Sunday 10 July 2011

7 Most Useful Websites for Students

Whether you're having problems figuring out your organic chem homework or you're trying to put together a last-minute bibliography for your term paper, a range of student-focused websites can help you with just about anything you need. The key to getting the most out of these online resources is to know which sites are the most reliable and how they can best be used to your advantage.
Here's our pick of seven websites we think are the most useful for students, plus tips on how they can help you with everything from term papers and missed reading assignments to picking the right professors and finding free money for school.

1) Facebook
Although Facebook can be one of your biggest time-wasters and distractions when you're supposed to be getting work done, it can also be one of your most valuable resources. Most of your classmates will probably have a Facebook account and, like you, will be constantly checking for updates, so anyone you need to connect with about a class you missed or a problem set you're having trouble finishing is usually just a few clicks away.
Just make sure you can use a little self-discipline and don't get caught up in friend updates, relationship status changes, comments, and new photo albums all night, or it won't matter that you found the answers you needed to ace your assignment - it was already due two hours ago.

2) SparkNotes
Nothing beats SparkNotes when you need a quick catch-me-up on the reading you fell asleep in the middle of last night. With a free library of history timelines, philosophy study guides, and literary summaries, essays, and character profiles, SparkNotes has you covered for just about any reading-related jam you find yourself in. Just run a search for the book, play, or short story you were supposed to have read, and a few online recaps later, you should be ready to fake your way through a class discussion on Foucault, Faulkner, or the fall of the Roman Empire.

3) Citation Machine
The last thing you want to do at three in the morning when you've finally put the finishing touches on your term paper is to labor over footnotes and citations, especially when you know your nitpicky prof will dock you for the smallest formatting mistake.
Take the pressure off, and let Citation Machine do the work for you. Citation Machine will automatically generate a Works Cited page for you in your choice of MLA, APA, Chicago, or Turabian citation styles. Just choose your style, fill out a quick form with all the pertinent citation information (like author, title, and page numbers), then click "Submit." Citation Machine will have your fully formatted Works Cited page ready for you in a matter of seconds.

4) Amazon.com Textbooks
If you're like most students, you've finished out pretty much every semester with an armload of expensive textbooks you'll never crack open again. Instead of letting those pricey investments go to waste, recoup some of your cash by selling your books on Amazon's popular and widely watched marketplace for new and used textbooks. Listing your books for sale is fast and easy, and you could have potential buyers contacting you in no time.

5) RateMyProfessors.com
Enrolling for a new semester of classes can sometimes be like trying to pick out your clothes in the dark: a total guessing game. Which calc teacher gives out the hardest problem sets? Will that history prof saddle you with hundreds of pages of reading every week?
Know what you're getting into before you set your course schedule: At RateMyProfessors.com, students at schools all over the country dish the dirt on their professors, rating them on overall quality, clarity, helpfulness, how tough their classes get, and - because this is always important - how hot they are.
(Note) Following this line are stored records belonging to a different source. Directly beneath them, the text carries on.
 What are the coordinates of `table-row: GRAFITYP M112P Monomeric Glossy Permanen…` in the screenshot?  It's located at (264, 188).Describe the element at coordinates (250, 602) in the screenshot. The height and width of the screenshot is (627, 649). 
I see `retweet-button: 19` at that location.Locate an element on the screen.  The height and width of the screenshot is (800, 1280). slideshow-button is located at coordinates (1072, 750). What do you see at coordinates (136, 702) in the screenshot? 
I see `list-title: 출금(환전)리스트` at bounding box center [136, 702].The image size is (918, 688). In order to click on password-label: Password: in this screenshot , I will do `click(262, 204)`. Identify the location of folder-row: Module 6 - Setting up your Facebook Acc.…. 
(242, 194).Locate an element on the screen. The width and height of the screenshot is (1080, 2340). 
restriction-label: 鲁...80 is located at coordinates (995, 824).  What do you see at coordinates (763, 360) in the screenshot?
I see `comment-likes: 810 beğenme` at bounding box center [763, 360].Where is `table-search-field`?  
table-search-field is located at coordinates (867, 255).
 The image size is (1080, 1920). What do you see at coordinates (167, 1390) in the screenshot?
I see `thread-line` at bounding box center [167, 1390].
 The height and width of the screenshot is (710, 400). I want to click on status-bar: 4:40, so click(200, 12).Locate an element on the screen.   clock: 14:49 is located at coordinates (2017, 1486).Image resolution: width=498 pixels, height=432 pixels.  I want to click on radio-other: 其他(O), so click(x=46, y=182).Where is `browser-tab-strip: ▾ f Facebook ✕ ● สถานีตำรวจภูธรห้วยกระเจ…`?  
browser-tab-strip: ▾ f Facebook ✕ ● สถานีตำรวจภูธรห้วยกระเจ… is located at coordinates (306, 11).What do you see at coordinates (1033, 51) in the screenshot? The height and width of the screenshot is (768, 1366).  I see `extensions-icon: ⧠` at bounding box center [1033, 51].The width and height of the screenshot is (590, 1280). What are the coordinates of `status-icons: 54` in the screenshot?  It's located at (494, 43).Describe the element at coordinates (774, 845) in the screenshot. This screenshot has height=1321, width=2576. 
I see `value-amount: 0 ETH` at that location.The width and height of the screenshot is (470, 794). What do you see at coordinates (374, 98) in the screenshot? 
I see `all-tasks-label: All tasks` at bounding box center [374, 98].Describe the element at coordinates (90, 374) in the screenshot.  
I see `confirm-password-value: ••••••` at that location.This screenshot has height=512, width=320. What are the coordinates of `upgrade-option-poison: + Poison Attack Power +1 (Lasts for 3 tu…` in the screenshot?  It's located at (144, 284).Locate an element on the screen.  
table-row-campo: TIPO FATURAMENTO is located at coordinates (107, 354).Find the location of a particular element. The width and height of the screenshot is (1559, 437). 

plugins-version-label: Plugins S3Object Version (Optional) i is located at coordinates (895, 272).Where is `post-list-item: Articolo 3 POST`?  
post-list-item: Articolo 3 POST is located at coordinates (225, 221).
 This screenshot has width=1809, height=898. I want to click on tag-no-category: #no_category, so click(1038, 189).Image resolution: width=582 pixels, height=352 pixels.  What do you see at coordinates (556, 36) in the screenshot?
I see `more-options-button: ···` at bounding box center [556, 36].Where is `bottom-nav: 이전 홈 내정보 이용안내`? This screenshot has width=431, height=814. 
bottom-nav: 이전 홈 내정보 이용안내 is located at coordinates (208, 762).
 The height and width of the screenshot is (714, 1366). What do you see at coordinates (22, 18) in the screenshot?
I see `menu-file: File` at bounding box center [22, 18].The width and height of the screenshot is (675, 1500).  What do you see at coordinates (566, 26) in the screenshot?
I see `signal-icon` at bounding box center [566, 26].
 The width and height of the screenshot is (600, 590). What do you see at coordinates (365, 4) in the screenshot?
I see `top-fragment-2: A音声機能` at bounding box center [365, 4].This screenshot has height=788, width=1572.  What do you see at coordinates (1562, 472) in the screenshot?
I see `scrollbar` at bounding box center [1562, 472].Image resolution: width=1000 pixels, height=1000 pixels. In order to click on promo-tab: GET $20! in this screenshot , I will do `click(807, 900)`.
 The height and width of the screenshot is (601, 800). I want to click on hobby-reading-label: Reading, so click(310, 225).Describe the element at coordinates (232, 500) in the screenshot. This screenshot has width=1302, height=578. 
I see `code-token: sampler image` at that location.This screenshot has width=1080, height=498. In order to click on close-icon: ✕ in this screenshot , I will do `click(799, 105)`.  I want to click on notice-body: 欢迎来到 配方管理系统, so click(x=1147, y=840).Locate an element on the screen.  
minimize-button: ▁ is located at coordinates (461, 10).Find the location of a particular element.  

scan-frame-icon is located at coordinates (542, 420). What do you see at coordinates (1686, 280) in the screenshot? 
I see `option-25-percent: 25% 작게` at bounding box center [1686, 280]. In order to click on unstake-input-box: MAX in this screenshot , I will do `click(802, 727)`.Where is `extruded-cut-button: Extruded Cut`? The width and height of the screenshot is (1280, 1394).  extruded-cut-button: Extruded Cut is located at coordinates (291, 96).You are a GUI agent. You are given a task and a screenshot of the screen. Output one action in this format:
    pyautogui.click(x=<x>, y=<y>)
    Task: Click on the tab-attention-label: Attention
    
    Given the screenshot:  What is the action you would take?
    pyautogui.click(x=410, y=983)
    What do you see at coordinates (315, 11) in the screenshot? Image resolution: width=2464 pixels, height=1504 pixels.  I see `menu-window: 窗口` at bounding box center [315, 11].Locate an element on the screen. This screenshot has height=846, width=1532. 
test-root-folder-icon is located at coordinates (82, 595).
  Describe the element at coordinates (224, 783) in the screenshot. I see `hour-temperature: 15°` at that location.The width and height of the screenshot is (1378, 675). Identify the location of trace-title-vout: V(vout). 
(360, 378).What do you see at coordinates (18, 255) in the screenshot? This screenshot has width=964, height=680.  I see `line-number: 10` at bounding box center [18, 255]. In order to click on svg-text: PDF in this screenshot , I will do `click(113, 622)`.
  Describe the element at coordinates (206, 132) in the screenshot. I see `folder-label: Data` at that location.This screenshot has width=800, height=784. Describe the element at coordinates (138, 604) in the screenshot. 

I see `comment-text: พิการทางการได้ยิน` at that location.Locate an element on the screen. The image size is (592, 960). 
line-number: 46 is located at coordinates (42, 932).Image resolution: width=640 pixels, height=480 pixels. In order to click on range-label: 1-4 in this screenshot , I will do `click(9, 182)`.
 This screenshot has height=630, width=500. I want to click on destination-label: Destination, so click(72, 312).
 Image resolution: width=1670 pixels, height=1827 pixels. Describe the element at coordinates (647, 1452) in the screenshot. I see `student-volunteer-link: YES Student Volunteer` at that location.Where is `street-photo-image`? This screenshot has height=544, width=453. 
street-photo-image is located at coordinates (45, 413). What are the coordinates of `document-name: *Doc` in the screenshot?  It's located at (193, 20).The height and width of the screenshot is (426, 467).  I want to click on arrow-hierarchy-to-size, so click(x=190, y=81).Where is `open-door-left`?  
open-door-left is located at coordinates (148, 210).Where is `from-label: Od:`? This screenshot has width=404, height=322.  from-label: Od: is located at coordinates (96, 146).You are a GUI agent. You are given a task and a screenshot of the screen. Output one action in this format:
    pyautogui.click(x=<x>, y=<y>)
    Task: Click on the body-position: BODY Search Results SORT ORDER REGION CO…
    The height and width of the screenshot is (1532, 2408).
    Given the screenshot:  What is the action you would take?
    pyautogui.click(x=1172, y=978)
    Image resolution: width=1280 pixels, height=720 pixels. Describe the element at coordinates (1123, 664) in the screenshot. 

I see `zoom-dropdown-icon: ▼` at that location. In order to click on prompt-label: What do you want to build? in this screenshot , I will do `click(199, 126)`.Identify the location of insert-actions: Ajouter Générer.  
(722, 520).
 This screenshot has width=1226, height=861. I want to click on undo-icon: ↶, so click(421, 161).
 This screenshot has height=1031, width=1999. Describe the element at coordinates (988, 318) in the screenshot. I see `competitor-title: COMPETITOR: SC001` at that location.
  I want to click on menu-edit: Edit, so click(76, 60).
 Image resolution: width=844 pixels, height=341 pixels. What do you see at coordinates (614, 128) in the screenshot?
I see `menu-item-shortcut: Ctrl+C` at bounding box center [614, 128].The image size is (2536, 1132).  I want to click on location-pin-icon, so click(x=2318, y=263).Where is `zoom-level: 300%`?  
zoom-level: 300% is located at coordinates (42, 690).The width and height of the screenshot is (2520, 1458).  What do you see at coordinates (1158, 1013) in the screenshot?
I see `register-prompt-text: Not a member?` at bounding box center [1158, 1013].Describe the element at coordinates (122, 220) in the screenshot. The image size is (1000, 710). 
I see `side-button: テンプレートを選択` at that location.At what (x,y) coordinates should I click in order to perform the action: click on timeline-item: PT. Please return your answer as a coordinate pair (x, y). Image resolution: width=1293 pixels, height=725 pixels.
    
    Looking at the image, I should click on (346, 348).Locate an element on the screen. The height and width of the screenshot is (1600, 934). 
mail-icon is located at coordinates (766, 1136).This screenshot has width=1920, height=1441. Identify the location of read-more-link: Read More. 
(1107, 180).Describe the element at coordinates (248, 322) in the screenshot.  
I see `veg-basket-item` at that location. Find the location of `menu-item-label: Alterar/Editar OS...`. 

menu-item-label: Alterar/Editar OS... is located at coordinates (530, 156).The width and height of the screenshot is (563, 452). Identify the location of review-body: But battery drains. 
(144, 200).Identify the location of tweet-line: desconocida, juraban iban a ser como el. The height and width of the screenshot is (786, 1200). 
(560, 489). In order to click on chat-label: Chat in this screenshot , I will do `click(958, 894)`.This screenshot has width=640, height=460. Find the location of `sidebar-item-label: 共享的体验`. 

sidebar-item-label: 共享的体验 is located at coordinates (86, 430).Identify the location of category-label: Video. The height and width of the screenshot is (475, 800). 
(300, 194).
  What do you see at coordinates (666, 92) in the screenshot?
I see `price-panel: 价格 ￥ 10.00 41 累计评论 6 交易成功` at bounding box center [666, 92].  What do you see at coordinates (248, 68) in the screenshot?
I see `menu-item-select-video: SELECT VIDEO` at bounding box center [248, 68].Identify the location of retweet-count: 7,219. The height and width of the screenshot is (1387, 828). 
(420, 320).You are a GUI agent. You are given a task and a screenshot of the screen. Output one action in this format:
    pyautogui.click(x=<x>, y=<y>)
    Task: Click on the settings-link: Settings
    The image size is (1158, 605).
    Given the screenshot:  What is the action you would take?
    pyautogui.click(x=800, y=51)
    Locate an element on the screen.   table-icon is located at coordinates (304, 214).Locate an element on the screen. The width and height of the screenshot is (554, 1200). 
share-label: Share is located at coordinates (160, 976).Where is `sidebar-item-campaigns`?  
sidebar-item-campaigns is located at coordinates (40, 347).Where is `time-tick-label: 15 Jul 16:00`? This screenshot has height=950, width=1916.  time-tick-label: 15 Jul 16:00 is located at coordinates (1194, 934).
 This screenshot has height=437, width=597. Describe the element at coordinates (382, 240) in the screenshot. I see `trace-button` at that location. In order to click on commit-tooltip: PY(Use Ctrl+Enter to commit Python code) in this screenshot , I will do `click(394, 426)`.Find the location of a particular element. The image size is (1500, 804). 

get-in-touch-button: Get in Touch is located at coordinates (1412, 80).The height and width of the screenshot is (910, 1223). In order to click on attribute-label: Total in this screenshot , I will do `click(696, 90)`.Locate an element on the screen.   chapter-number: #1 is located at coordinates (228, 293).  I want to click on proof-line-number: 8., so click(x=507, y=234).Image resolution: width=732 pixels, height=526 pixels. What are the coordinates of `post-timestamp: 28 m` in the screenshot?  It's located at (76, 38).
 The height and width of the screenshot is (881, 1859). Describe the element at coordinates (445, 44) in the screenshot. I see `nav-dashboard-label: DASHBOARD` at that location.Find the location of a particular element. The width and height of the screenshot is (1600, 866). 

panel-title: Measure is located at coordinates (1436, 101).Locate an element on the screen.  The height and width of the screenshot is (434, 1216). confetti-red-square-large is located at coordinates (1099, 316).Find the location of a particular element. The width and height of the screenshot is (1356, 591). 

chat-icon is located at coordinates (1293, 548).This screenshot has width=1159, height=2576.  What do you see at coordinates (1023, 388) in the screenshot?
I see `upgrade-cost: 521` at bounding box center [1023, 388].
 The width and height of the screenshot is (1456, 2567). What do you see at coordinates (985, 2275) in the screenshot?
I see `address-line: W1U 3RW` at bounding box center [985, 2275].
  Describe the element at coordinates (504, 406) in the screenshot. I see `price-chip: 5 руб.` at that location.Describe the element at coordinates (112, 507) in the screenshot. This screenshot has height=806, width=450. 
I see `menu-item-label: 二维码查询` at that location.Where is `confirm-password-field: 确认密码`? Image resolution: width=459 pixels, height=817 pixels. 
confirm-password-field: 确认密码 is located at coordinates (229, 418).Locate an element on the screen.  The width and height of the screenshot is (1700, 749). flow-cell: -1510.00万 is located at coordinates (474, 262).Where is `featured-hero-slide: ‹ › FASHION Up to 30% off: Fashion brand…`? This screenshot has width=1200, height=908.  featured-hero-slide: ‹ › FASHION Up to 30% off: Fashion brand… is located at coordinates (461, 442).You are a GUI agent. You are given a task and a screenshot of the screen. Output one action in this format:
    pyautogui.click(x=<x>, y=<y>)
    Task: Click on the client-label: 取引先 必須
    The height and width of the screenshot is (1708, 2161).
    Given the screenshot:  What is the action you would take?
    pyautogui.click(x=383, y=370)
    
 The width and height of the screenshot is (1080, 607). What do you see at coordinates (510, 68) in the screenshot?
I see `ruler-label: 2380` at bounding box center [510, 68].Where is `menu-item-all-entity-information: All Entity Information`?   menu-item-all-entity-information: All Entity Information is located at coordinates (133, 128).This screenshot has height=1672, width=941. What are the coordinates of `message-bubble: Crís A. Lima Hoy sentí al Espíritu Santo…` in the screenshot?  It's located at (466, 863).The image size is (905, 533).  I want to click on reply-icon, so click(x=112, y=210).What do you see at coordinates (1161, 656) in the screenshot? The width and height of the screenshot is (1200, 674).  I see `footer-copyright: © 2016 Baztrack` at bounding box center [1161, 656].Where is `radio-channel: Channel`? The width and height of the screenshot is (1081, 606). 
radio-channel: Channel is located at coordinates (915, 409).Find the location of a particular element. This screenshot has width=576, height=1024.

6) NextStudent Scholarship Search Engine
NextStudent's Scholarship Search Engine makes it easy to find thousands of dollars worth of scholarships that you can apply for throughout the year. And unlike other popular online scholarship databases, the NextStudent Scholarship Search Engine doesn't bombard you with annoying pop-up ads or collect a slew of personal information from you to sell to a bunch of advertisers who'll end up flooding your inbox with spam.
There are no fees or charges to search. All you have to do is sign up for a free account, fill in some basic information about yourself, and NextStudent's Scholarship Search Engine becomes your own personal foot soldier, scouring its database of almost 6 million scholarships worth over $16 billion for those awards that relate to your interests and background. You can also narrow your search to scholarships for specific colleges or majors.

7) Wikipedia
While Wikipedia isn't aimed specifically at students, it's tough to think of a website that's done more to ease the pain of paper writing and researching. Bursting at the seams with reader-friendly and mostly heavily sourced material, Wikipedia gives you a quick way to find sources and get the nuts and bolts of almost any topic you need to research - all without making a trek to the library.
Use Wikipedia as a starting point for general research questions or for narrowing your topic, but keep in mind that Wikipedia entries have sometimes been found to contain some big-time inaccuracies and errors, so confirm your Wiki facts with other sources before you write them into your paper. And always check with your profs on what their Wikipedia policy is: Some professors have outlawed Wikipedia citations and could knock you for poor source material.